■ Extracto ■
'''
Ya ganamos y ahora, ¿qué?. La presidente municipal no pudo prohibir la tauromaquia en mi ciudad; el cabildo, por la diferencia de un voto, decidió que continuará habiendo corridas. Pero, ¿qué sigue?, porque la verdad es que nuestra plaza, salvo excepciones -siempre hay justos en Sodoma- está más dedicada a la parodia, que a lo que en realidad es una corrida de toros y, es un hecho, que antes de la pandemia cada festejo ya había menos público en los tendidos.

Todos los que nos afanamos en la defensa de la tauromaquia, hoy en día, demostrando verdadera afición, deberíamos unirnos por adoptar la verdad y la decencia como distintivo. El clamor es el mismo: ¡toros con edad y en puntas!, ya me aburre la proclama de este sueño guajiro. Si no luchamos por el respeto al toro, sólo estamos prolongando la agonía. Seguro, en el fondo, la pérdida de clientela registrada por las empresas taurinas no se trata de un maltrato animal, sino de un maltrato al pobre cándido que sigue acudiendo a los cosos taurinos.
'''
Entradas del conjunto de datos
'''
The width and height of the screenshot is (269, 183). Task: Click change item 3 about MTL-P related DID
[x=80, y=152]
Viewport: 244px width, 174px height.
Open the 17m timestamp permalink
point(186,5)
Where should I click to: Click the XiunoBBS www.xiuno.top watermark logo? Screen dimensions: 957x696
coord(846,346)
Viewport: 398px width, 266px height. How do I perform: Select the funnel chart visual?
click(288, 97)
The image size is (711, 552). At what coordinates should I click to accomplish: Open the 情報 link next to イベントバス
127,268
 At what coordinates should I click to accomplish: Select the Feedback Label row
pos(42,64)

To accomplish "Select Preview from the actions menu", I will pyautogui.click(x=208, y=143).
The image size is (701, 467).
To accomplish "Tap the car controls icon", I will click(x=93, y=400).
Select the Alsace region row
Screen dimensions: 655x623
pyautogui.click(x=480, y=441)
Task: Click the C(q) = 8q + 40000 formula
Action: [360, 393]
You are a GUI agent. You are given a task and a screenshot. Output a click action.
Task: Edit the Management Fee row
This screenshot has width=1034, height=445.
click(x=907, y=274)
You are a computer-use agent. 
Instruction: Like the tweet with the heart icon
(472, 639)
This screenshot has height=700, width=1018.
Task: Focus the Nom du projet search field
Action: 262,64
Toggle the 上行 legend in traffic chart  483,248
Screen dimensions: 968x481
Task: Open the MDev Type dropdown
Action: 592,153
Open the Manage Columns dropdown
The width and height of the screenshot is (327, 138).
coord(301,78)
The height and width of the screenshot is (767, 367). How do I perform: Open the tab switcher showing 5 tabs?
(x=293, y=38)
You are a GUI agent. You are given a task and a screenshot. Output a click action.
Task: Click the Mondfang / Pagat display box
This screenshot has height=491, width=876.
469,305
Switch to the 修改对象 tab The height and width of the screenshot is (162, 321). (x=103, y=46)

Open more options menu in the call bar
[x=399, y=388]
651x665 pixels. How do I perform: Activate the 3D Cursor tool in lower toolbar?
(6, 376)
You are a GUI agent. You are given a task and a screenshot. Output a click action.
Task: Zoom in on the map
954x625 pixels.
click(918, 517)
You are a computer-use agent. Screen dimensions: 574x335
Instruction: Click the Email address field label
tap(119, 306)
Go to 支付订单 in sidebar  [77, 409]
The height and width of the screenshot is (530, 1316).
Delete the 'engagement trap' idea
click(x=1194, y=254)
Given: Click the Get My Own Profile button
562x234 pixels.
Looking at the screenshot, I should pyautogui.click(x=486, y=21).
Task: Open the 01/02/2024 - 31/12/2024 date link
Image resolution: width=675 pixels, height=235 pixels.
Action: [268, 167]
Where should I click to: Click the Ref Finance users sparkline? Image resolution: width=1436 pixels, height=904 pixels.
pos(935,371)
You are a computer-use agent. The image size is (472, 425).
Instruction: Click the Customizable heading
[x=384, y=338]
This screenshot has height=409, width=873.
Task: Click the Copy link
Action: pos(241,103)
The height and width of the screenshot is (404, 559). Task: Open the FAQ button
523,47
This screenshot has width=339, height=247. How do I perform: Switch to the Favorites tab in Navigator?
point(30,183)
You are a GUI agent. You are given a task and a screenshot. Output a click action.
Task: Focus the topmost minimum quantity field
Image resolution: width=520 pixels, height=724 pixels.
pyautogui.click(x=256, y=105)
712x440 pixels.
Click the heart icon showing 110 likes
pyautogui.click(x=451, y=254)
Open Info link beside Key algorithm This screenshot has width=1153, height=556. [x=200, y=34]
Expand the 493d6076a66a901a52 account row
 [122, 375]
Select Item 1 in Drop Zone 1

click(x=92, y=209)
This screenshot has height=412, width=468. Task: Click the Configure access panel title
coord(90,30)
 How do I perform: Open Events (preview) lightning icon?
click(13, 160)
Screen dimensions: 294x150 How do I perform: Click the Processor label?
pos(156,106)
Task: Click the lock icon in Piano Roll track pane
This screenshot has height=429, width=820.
'''
■ Consigna ■
Copia literalmente el fragmento del extracto sobre la tauromaquia desde "Todos los que" hasta "los cosos taurinos.", ambos incluidos. Responde basándote solo en el extracto.

■ Respuesta ■
Todos los que nos afanamos en la defensa de la tauromaquia, hoy en día, demostrando verdadera afición, deberíamos unirnos por adoptar la verdad y la decencia como distintivo. El clamor es el mismo: ¡toros con edad y en puntas!, ya me aburre la proclama de este sueño guajiro. Si no luchamos por el respeto al toro, sólo estamos prolongando la agonía. Seguro, en el fondo, la pérdida de clientela registrada por las empresas taurinas no se trata de un maltrato animal, sino de un maltrato al pobre cándido que sigue acudiendo a los cosos taurinos.